…I know I have said that before and ended up going on and on, but this time I mean it. I need to get up and have a bath for today’s outing. Going out anywhere other than the hospital is pretty rare nowadays so it is quite an event. I expect your wondering where I’m off too well don’t get too excited, I’m going to the drop in for a cup of tea at the local Hospice. I would never imagine I would be going there in any other capacity than as a professional. I have been told that Hospices do many things other than care for the dying so I am going to find out. Classed as being terminally ill does have some benefits and I may be able to a access a variety of resources that could help manage my pain. Unfortunately the pain in my legs is getting worse rather than better and last night it woke me up resulting in me taking an extra swig of Oramorph.

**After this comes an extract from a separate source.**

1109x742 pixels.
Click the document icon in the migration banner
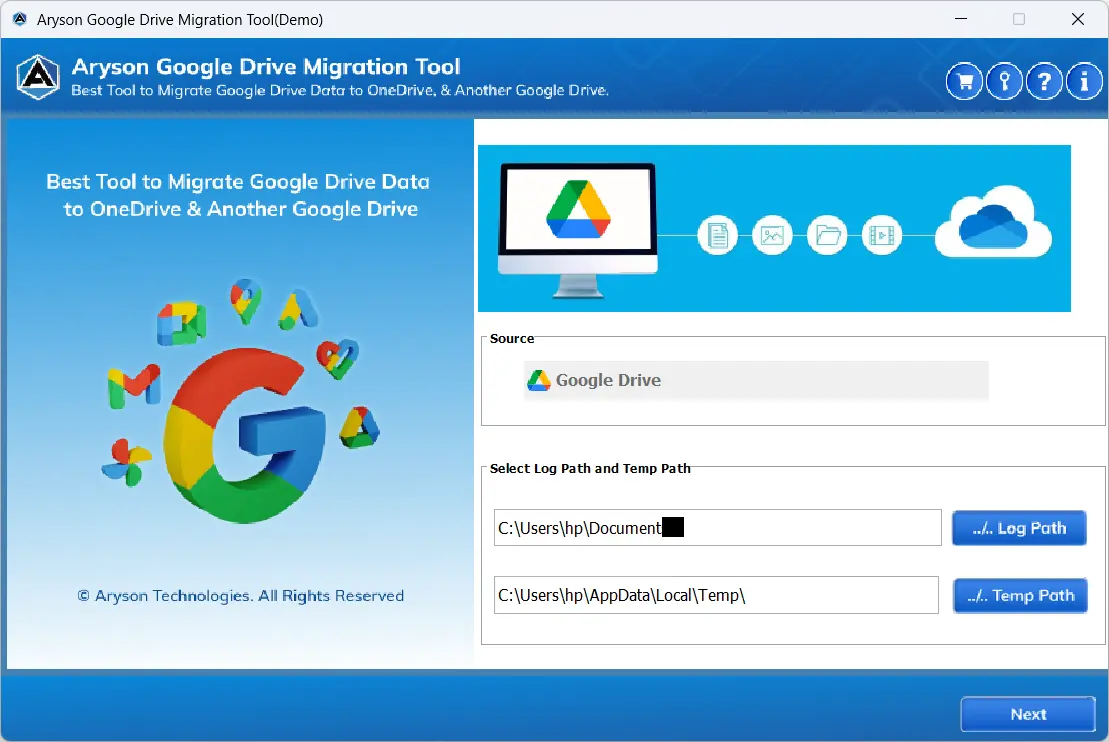pyautogui.click(x=717, y=234)
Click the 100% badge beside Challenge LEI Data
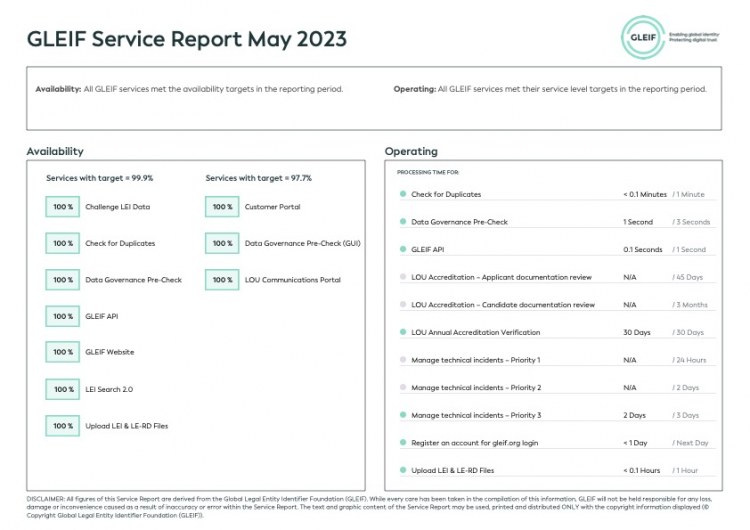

I am hoping some reflexology or acupuncture might help. As long as it goes by the time of the party I will be happy. Just on the subject of the party did you receive your invitation yet? If you have don’t forget to double click on the attachment to properly see the invitation which clearly shows the date and time. I am a little concerned that the although it looks fine on my mac it may not come out the same on a PC so any problems please just let me know.
Besides that my team manager is coming over for lunch today. I haven’t seen David for a while now and I just hope he will fill me in with what has been happening at Step2. Unfortunately David is a great believer that if you are off sick you need to concentrate on getting better and not be worrying about work. I however find it helps me to know what’s going on although I will probably be a little tearful today as I do miss my old routines although it is nice to sit out in the sunshine, and I am afraid at how I am going to manage to get back into work. The medication I am taking, the majority of which is for pain, makes me so dopey that I am not sure how much use I would be at work right now. Never mind hopefully things will improve. My pain nurse is bringing the psychologist along with her on her next visit as she thinks I may benefit from seeing her again. Maybe she is right as I am a little tearful at the moment. I think this is mostly at the reality of what I have lost and the fear of not regaining my old self.
Oh well I did say this was going to be a short one and any moment Colin will be shouting me down for the bath. Did you know most of my blogs take over an hour to write but I think I have got away with about 20 minutes this time.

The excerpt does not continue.